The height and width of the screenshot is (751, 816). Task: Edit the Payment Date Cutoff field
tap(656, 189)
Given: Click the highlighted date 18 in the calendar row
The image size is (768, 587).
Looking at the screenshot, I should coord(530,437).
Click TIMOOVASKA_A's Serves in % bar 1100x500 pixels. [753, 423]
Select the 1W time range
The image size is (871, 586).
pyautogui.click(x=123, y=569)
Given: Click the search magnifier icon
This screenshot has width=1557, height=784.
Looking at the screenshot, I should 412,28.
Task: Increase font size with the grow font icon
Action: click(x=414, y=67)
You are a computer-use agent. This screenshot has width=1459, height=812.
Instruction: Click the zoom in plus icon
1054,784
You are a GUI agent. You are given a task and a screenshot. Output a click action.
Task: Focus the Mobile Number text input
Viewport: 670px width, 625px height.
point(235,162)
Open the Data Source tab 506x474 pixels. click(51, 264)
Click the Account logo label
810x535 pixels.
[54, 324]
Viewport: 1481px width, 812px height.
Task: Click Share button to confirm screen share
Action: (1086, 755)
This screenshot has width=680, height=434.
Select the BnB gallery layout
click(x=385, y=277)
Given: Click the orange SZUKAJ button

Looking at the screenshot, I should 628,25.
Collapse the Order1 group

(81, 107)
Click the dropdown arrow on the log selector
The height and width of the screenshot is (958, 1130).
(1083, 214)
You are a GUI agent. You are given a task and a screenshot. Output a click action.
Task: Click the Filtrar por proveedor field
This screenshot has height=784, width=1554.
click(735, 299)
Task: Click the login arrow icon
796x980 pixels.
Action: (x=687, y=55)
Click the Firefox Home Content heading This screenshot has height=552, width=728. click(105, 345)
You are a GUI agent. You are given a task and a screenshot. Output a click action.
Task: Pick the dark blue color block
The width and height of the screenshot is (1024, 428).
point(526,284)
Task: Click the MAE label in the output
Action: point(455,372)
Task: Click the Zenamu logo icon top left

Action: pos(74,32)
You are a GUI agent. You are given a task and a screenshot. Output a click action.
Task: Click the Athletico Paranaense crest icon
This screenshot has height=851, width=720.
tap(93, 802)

- **What the exercise asks**
Every line above must appear again in your reply, exactly as written.

- **Solution for this exercise**
The height and width of the screenshot is (751, 816). Task: Edit the Payment Date Cutoff field
tap(656, 189)
Given: Click the highlighted date 18 in the calendar row
The image size is (768, 587).
Looking at the screenshot, I should coord(530,437).
Click TIMOOVASKA_A's Serves in % bar 1100x500 pixels. [753, 423]
Select the 1W time range
The image size is (871, 586).
pyautogui.click(x=123, y=569)
Given: Click the search magnifier icon
This screenshot has width=1557, height=784.
Looking at the screenshot, I should 412,28.
Task: Increase font size with the grow font icon
Action: click(x=414, y=67)
You are a computer-use agent. This screenshot has width=1459, height=812.
Instruction: Click the zoom in plus icon
1054,784
You are a GUI agent. You are given a task and a screenshot. Output a click action.
Task: Focus the Mobile Number text input
Viewport: 670px width, 625px height.
point(235,162)
Open the Data Source tab 506x474 pixels. click(51, 264)
Click the Account logo label
810x535 pixels.
[54, 324]
Viewport: 1481px width, 812px height.
Task: Click Share button to confirm screen share
Action: (1086, 755)
This screenshot has width=680, height=434.
Select the BnB gallery layout
click(x=385, y=277)
Given: Click the orange SZUKAJ button

Looking at the screenshot, I should 628,25.
Collapse the Order1 group

(81, 107)
Click the dropdown arrow on the log selector
The height and width of the screenshot is (958, 1130).
(1083, 214)
You are a GUI agent. You are given a task and a screenshot. Output a click action.
Task: Click the Filtrar por proveedor field
This screenshot has height=784, width=1554.
click(735, 299)
Task: Click the login arrow icon
796x980 pixels.
Action: (x=687, y=55)
Click the Firefox Home Content heading This screenshot has height=552, width=728. click(105, 345)
You are a GUI agent. You are given a task and a screenshot. Output a click action.
Task: Pick the dark blue color block
The width and height of the screenshot is (1024, 428).
point(526,284)
Task: Click the MAE label in the output
Action: point(455,372)
Task: Click the Zenamu logo icon top left

Action: pos(74,32)
You are a GUI agent. You are given a task and a screenshot. Output a click action.
Task: Click the Athletico Paranaense crest icon
This screenshot has height=851, width=720.
tap(93, 802)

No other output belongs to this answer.